━━ Information given

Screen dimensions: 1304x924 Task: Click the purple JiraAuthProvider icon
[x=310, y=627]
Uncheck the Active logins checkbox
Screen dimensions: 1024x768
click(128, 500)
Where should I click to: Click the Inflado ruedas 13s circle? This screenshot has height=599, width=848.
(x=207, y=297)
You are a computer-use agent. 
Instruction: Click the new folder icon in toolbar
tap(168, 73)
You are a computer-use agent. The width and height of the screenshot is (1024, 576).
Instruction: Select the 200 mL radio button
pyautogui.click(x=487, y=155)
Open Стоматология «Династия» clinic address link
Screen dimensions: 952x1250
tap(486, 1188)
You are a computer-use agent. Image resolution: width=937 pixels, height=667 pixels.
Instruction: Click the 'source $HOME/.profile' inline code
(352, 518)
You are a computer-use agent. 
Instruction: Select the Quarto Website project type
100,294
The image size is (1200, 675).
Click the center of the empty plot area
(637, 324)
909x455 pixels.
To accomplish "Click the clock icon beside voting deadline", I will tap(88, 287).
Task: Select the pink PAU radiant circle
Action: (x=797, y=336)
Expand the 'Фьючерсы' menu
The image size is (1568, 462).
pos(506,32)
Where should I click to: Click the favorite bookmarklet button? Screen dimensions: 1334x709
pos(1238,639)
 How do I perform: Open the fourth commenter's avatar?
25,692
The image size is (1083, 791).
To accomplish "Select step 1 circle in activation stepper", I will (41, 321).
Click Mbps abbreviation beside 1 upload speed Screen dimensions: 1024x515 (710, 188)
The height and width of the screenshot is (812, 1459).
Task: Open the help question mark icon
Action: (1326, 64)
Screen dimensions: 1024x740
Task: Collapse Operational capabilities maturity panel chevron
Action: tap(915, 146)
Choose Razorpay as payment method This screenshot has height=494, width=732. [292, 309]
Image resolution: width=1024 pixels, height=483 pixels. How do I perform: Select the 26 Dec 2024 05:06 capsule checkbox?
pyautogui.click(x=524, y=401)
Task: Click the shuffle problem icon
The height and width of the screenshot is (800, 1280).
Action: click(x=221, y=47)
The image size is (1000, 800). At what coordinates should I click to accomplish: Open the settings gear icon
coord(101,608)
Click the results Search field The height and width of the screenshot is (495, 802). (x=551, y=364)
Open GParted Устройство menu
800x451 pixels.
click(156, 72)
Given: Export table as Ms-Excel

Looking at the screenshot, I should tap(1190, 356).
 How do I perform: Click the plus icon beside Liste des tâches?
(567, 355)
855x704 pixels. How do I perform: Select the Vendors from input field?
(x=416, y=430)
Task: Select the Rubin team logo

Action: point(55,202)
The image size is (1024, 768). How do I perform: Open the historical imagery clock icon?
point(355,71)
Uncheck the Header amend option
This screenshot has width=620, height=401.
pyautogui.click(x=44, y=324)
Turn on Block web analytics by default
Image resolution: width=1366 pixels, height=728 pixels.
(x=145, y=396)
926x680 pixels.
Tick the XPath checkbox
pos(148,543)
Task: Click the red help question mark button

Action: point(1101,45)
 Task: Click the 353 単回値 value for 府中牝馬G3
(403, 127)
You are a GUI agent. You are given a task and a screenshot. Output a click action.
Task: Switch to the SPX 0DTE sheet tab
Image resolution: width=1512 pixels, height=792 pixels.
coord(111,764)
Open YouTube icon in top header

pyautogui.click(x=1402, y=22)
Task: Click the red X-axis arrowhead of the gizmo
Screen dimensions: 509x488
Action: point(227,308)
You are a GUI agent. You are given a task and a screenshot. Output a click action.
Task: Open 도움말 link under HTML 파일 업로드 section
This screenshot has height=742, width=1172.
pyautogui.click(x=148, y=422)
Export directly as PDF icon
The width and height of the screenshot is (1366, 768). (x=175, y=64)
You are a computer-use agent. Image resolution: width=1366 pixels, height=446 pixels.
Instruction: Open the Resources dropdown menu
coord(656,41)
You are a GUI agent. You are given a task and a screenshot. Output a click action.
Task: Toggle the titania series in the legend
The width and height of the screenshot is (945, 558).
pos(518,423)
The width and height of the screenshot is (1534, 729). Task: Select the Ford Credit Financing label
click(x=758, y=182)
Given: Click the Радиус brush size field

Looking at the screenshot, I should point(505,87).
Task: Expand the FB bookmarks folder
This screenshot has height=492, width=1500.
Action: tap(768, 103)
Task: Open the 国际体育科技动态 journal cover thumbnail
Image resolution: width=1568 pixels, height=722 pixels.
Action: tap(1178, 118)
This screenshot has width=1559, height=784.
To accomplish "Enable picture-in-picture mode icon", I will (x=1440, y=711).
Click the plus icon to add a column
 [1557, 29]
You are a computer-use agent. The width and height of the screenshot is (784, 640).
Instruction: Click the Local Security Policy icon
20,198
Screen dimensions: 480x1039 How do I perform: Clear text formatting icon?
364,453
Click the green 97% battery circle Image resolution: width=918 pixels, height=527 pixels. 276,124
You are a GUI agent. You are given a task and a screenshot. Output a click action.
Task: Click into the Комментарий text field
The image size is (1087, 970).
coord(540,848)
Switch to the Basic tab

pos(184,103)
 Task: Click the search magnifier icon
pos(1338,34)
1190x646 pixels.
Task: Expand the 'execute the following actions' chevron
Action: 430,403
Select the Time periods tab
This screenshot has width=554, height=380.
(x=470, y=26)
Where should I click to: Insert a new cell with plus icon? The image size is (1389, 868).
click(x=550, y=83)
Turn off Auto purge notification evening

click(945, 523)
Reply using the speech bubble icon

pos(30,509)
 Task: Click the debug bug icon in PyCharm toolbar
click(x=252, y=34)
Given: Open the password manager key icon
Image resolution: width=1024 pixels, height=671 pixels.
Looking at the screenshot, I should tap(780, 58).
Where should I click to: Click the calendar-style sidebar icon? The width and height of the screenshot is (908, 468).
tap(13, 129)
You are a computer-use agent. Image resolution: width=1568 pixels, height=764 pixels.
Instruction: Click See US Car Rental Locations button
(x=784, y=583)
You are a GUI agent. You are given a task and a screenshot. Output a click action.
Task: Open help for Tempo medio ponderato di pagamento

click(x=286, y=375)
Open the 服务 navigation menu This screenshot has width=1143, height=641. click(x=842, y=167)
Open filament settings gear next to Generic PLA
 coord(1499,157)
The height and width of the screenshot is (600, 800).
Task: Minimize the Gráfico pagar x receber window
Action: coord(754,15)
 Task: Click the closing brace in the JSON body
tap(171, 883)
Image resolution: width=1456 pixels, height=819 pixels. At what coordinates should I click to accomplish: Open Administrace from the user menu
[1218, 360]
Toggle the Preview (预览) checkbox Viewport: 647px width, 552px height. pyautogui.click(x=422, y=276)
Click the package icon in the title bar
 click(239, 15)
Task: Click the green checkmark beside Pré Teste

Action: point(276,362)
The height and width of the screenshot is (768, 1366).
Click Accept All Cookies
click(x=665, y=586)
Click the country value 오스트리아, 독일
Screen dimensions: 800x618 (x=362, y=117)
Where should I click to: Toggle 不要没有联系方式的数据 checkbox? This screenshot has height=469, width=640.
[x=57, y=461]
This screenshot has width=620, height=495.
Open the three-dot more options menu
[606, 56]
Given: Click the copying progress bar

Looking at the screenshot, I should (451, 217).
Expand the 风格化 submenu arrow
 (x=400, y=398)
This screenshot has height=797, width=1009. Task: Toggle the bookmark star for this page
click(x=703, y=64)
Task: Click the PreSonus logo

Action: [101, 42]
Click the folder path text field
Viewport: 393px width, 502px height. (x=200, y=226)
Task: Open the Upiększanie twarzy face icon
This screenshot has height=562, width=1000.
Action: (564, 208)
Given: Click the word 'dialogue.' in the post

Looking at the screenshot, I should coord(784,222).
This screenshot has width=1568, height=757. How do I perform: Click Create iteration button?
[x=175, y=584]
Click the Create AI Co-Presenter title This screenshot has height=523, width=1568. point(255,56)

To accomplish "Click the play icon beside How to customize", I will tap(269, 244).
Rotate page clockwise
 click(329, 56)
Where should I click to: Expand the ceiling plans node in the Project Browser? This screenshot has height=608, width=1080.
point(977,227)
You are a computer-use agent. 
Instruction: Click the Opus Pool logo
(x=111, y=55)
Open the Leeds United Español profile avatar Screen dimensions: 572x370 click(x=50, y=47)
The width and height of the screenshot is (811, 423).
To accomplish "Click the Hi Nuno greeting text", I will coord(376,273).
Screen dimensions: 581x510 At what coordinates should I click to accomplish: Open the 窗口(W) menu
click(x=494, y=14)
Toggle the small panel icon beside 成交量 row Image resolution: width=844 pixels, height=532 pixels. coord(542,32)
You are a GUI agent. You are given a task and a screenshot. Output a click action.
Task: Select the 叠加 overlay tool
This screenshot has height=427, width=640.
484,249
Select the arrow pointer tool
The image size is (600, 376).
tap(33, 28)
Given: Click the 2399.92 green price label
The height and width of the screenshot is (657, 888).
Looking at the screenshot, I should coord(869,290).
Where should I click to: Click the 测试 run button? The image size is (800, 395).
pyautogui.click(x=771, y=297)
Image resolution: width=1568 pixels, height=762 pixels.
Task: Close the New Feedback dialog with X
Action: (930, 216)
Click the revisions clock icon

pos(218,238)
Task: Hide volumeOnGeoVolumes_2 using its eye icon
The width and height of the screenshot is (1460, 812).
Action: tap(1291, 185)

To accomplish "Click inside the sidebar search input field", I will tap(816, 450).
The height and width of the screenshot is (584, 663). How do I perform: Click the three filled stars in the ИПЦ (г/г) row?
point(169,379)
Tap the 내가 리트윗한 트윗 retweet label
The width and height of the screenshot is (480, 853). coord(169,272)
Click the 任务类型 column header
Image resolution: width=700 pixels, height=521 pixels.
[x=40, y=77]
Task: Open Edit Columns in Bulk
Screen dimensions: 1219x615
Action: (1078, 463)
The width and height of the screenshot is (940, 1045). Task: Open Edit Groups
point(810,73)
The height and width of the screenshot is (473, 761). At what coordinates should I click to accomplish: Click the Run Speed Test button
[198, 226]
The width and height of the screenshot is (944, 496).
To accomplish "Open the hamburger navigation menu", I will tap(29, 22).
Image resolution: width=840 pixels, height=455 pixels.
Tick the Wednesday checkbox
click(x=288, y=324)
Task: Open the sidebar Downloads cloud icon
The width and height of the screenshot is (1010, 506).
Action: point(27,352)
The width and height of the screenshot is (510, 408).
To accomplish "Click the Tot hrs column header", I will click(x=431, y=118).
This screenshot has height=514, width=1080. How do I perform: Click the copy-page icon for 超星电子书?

━━━━

What you are asked to do:
Repeat the entries above exactly, beginning at their first line and ending with the line that contains "is (1024, 576).", with nothing added.

Finished task:
Screen dimensions: 1304x924 Task: Click the purple JiraAuthProvider icon
[x=310, y=627]
Uncheck the Active logins checkbox
Screen dimensions: 1024x768
click(128, 500)
Where should I click to: Click the Inflado ruedas 13s circle? This screenshot has height=599, width=848.
(x=207, y=297)
You are a computer-use agent. 
Instruction: Click the new folder icon in toolbar
tap(168, 73)
You are a computer-use agent. The width and height of the screenshot is (1024, 576).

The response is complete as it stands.